Its units had an IPO price of $23 and quickly surged 30% to nearly $30 per unit on the first day of trading. As a result, there's precedent that indicates ExxonMobil's separate businesses may be worth more than the sum of the parts.
The risk of going it alone
Of course, the flip side of this argument deserves attention. The risk of underperformance of one or more of its individual segments is a very real concern. The integrated model ExxonMobil currently employs allows for inherently less volatility of its underlying results.
As previously mentioned, the poor environment for refining has severely affected most refiners, including Phillips 66. ExxonMobil's own refining unit is performing poorly as well, which is overshadowing relatively strong performance in other areas of its business.

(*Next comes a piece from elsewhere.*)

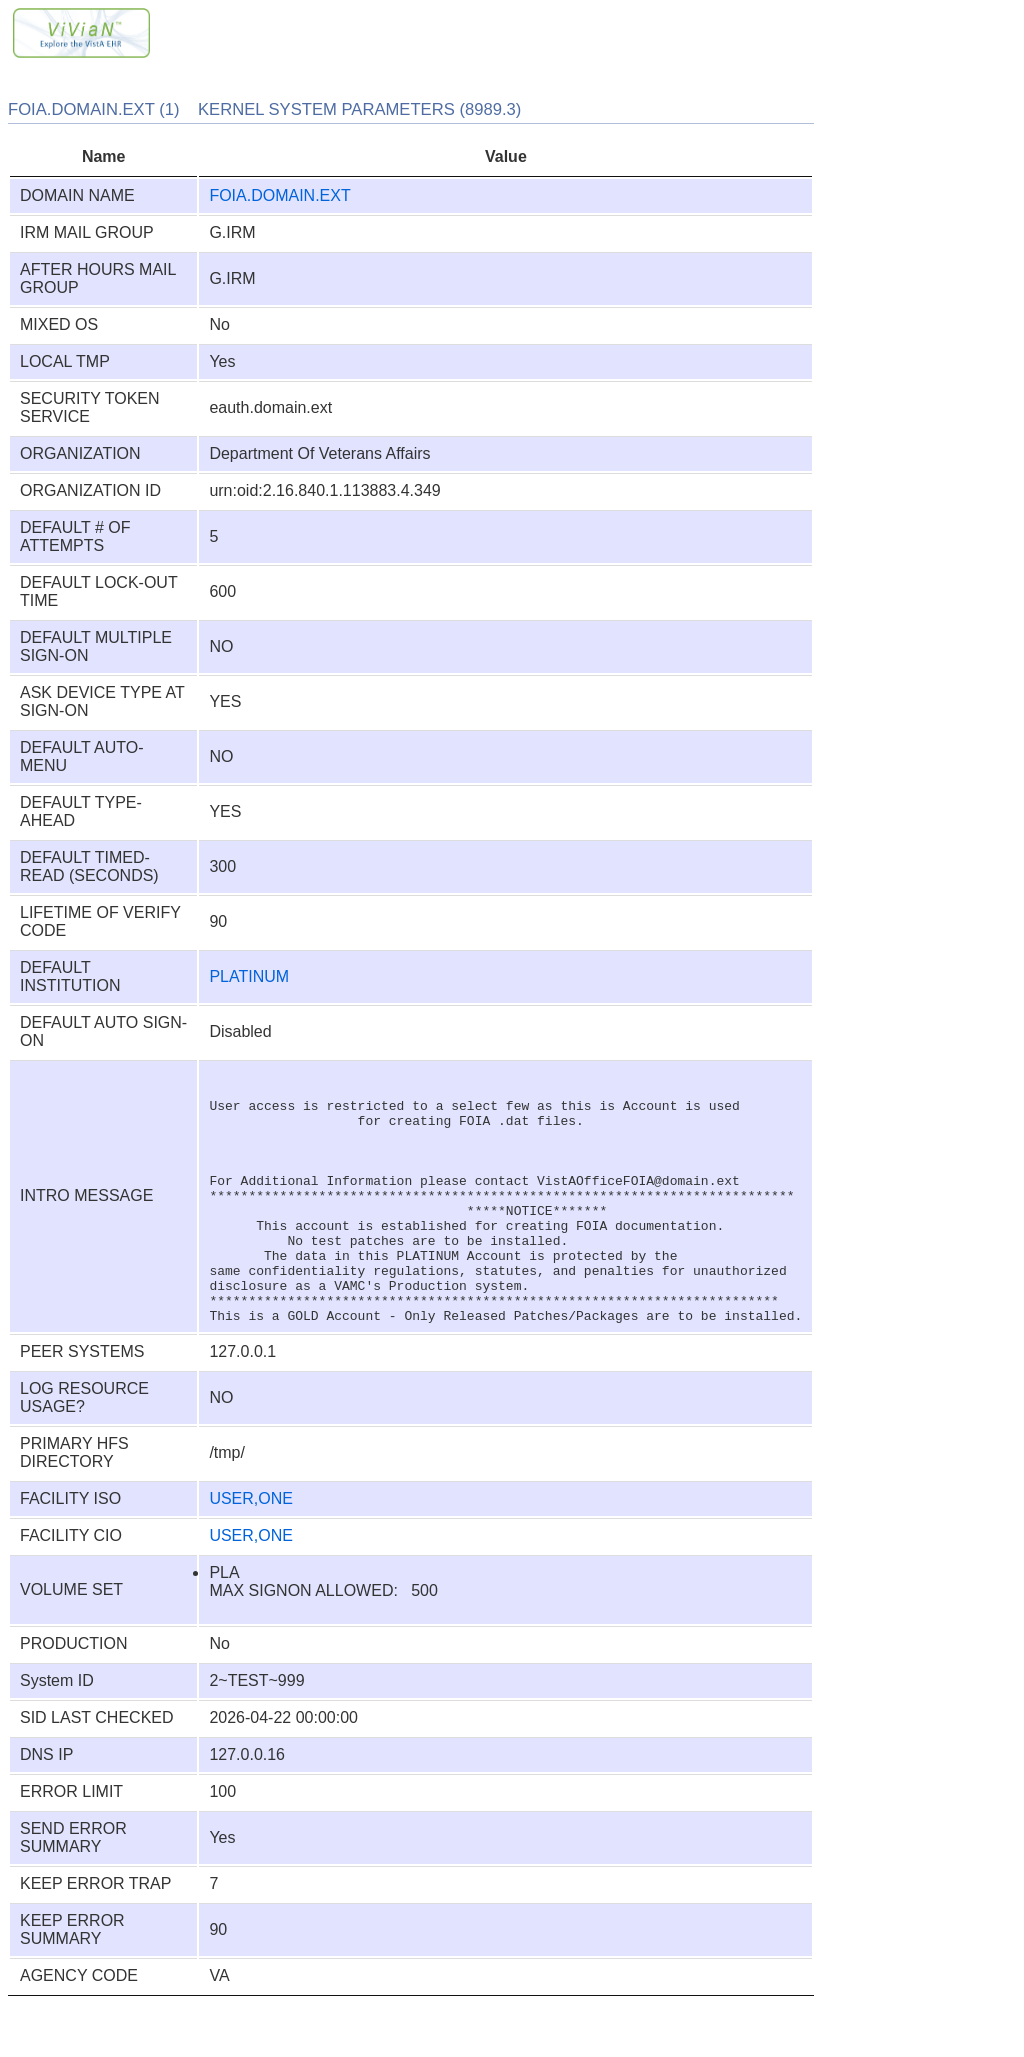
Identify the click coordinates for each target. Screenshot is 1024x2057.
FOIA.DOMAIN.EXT (279, 195)
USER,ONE (251, 1549)
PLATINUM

Consider that ExxonMobil's earnings fell 18% in the third quarter and are down 31% year to date, due almost entirely to its refining difficulties.
As a result, should ExxonMobil spin off its refining (or other) segments, investors in those particular units would be more vulnerable should business conditions worsen. However, investors may appreciate having the option to pick and choose which businesses they'd like to invest in. ConocoPhillips, Phillips 66, and Phillips 66 Partners each currently enjoy rising share prices while ExxonMobil has underperformed the market this year.
Should ExxonMobil follow a similar path as ConocoPhillips, it's true that each individual business would no longer enjoy the relative comfort of being under one big umbrella. On their own, specific businesses are clearly more susceptible to the troubles of their respective industries. That hasn't had a pronounced negative effect on ConocoPhillips, Phillips 66, or Phillips 66 Partners to this point. And that means ExxonMobil may have enough evidence to support a decision to break up.